Countries and territories formerly with Jollibee outlets in peach

| Country/territory | Date of first store | First outlet location | Date of closure of last store | Notes |
|---|---|---|---|---|
| Taiwan | 1986 | Taipei | 1988 | Jollibee had at least two branches in Taiwan. |
| Papua New Guinea | 1997 | Port Moresby | —N/a | The sole branch in Port Moresby closed following the publication of a newspaper print advertisement that falsely implied that the local branch was trying to purchase dogs and cats as a source of food. Jollibee was unable to track down those responsible for the ad but had suspected several competitors. |
| Indonesia | 1991 | Jakarta | c. 1997 | Closed down due to the 1997 Asian financial crisis. Jollibee entered the Indonesian market in 1991 and by 1995 it had three stores in Jakarta and two stores in Medan. The company plans to return to the country and re-establish its presence there. |
| China | 1998 | Xiamen, Fujian | 2001 | Jollibee launched its first mainland China branch in Xiamen in 1998 but later closed in 2001. Jollibee focused on acquiring already popular restaurant chains in China. However, in their drive to expand the company's foreign presence faster, they are now considering returning to the mainland Chinese market.^{[needs update]} |
| Northern Mariana Islands | December 10, 1999 | Garapan, Saipan | February 2009 | Jollibee had two branches on the island of Saipan in the Northern Mariana Islands, a U.S. territory. The first location was opened in the village of Garapan on December 10, 1999. A second location was opened in the village of Chalan Kanoa in January 2000. The Chalan Kanoa branch was closed in 2004 and the main Garapan branch closed in February 2009 due to declining sales. |

==Planned locations==
===Europe===
Jollibee had previously targeted opening a branch in Romania in 1995. In 2021, Jollibee was targeting to add 50 stores in Europe in the following five years.

===Asia Pacific===
====Australia and Japan====
In an October 2015 forum, Jollibee president and CEO Tony Tan Caktiong announced that Jollibee planned to open their first branches in Australia and Japan by 2018. In a signing ceremony on 26 October 2016, Caktiong said that Jollibee might open stores in Japan in 2018. Within the same month, Jollibee secured a partnership with Ise Foods (renamed Tamago & Company Inc) to open a Jollibee outlet in Japan. By October 2017, the projected dates of Jollibee's entrance into the two markets were pushed to 2020.

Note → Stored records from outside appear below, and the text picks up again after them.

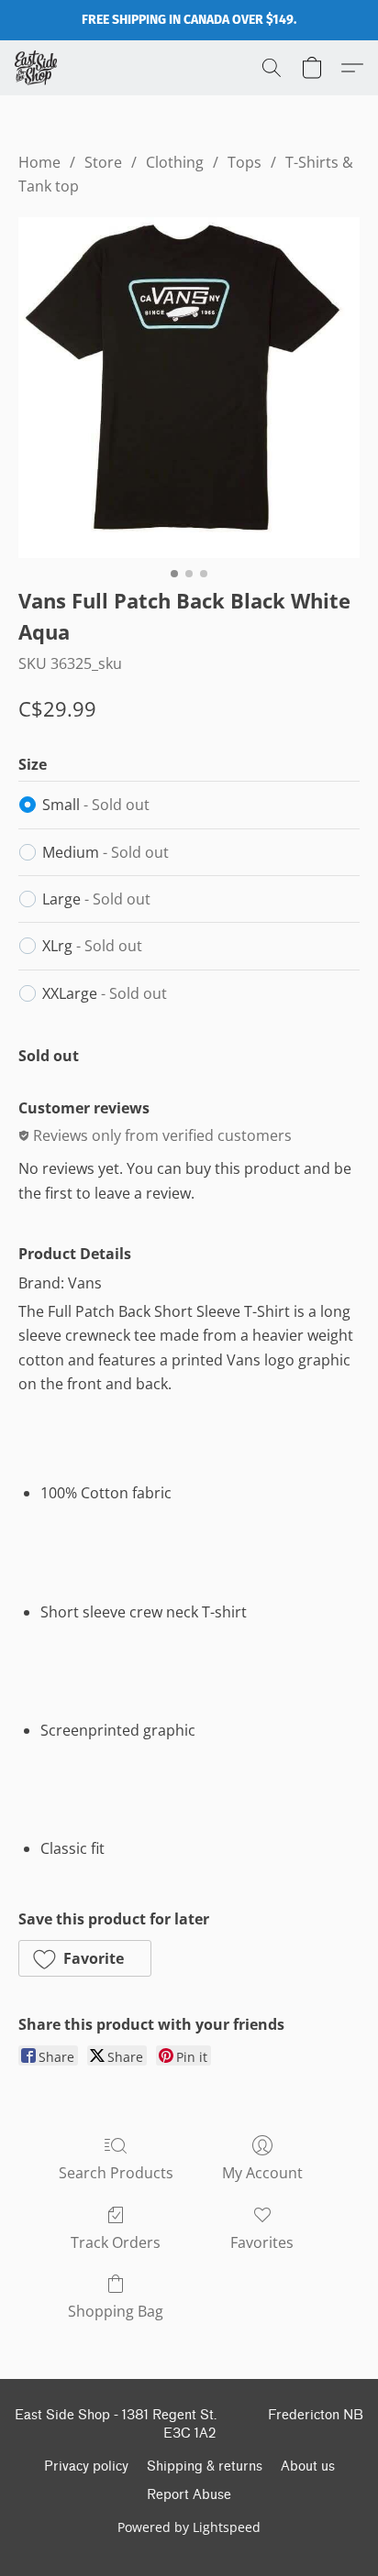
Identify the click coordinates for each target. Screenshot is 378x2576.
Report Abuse (189, 2495)
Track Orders (116, 2242)
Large (96, 899)
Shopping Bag (115, 2311)
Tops (244, 162)
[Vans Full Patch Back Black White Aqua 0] (189, 388)
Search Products (116, 2173)
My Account (262, 2173)
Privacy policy (86, 2466)
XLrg (92, 946)
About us (308, 2466)
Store (103, 162)
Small (96, 805)
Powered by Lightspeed (189, 2527)
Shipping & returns (204, 2466)
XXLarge (104, 993)
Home (39, 162)
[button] (37, 67)
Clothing (175, 162)
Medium (105, 852)
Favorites (262, 2242)
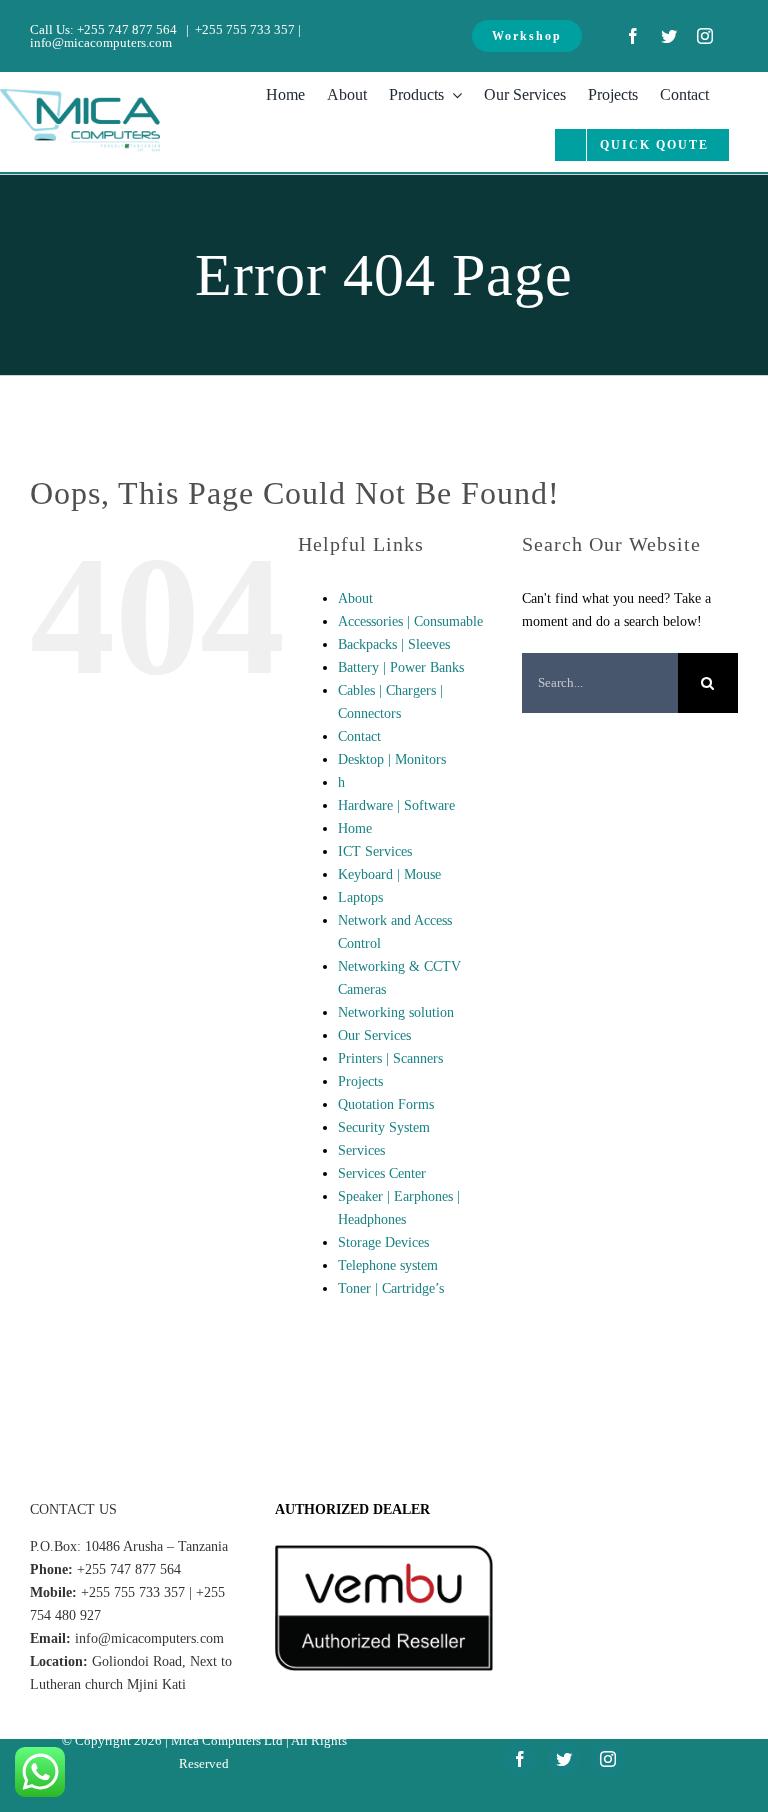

On 4 April 2022, it was reported that Jollibee will be opening its first Australian branch in Campbelltown, a suburb of Sydney, New South Wales, with pre-construction plans already in progress.

In December 2024, Jollibee's regional business head for Europe, Middle East, Asia and Australia Dennis Flores stated that the initial Campbelltown location opening plan was scrapped due to administrative challenges with their partner developer, but that there is still a plan to open Jollibee's first Australian branch within the next five years, with a high possibility to do so in two.

====Others====
Jollibee also considered reestablishing presence in Indonesia in late 2016 to mid-2017. It also considered reestablishing presence in China. The chain planned to come to Cambodia and Bangladesh at an undisclosed date.